Simulating in the lab the atmospheres of planets beyond the solar system, researchers successfully created both organic compounds and oxygen, absent of life.

The findings, published Dec. 11 by the journal ACS Earth and Space Chemistry, serve as a cautionary tale for researchers who suggest the presence of oxygen and organics on distant worlds is evidence of life there.

"Our experiments produced oxygen and organic molecules that could serve as the building blocks of life in the lab, proving that the presence of both doesn't definitively indicate life," says Chao He, assistant research scientist in the Johns Hopkins University Department of Earth and Planetary Sciences and the study's first author. "Researchers need to more carefully consider how these molecules are produced."

Oxygen makes up 20 percent of Earth's atmosphere and is considered one of the most robust biosignature gases in Earth's atmosphere. In the search for life beyond Earth's solar system, however, little is known about how different energy sources initiate chemical reactions and how those reactions can create biosignatures like oxygen.

While other researchers have run photochemical models on computers to predict what exoplanet atmospheres might be able to create, no such simulations to He's knowledge have before now been conducted in the lab.

The research team performed the simulation experiments in a specially designed Planetary HAZE (PHAZER) chamber in the lab of Sarah Horst, assistant professor of Earth and planetary sciences and the paper's co-author.

The researchers tested nine different gas mixtures, consistent with predictions for super-Earth and mini-Neptune type exoplanet atmospheres; such exoplanets are the most abundant type of planet in our Milky Way galaxy.
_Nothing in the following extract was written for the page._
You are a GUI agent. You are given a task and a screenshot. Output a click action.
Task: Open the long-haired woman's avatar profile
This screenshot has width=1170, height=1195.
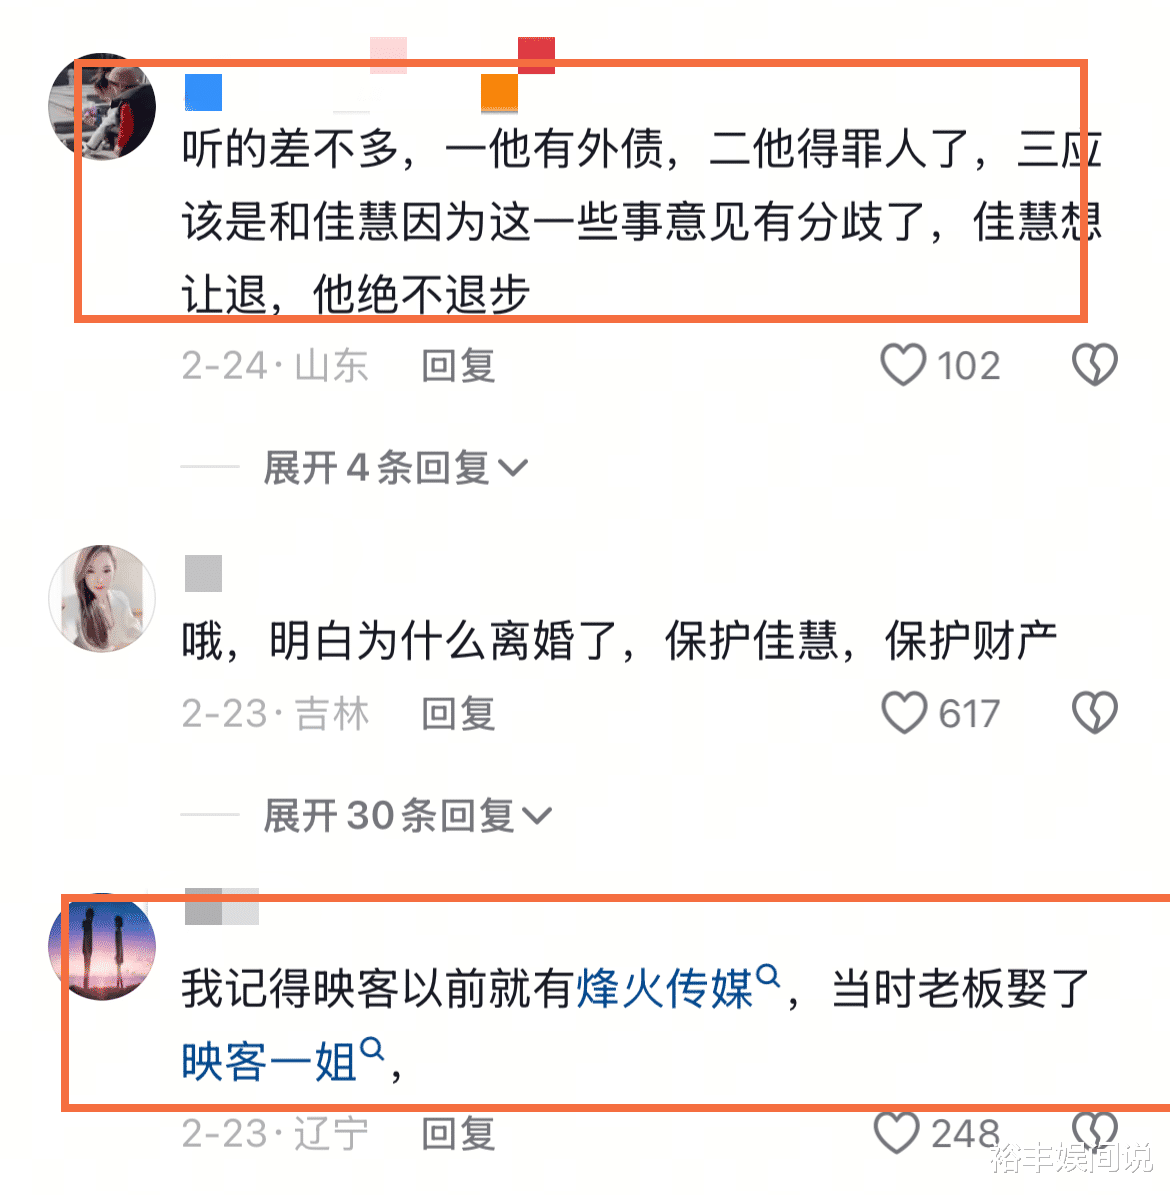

Each mixture had a specific composition of gases such as carbon dioxide, water, ammonia, and methane, and each was heated at temperatures ranging from about 80 to 700 degrees Fahrenheit.

He and the team allowed each gas mixture to flow into the PHAZER setup and then exposed the mixture to one of two types of energy, meant to mimic energy that triggers chemical reactions in planetary atmospheres: plasma from an alternating current glow discharge or light from an ultraviolet lamp.

Plasma, an energy source stronger than UV light, can simulate electrical activities like lightning and/or energetic particles, and UV light is the main driver of chemical reactions in planetary atmospheres such as those on Earth, Saturn and Pluto.

After running the experiments continuously for three days, corresponding to the amount of time gas would be exposed to energy sources in space, the researchers measured and identified resulting gasses with a mass spectrometer, an instrument that sorts chemical substances by their mass to charge ratio.

The research team found multiple scenarios that produced both oxygen and organic molecules that could build sugars and amino acids - raw materials for which life could begin - such as formaldehyde and hydrogen cyanide.

"People used to suggest that oxygen and organics being present together indicates life, but we produced them abiotically in multiple simulations," He says. "This suggests that even the co-presence of commonly accepted biosignatures could be a false positive for life."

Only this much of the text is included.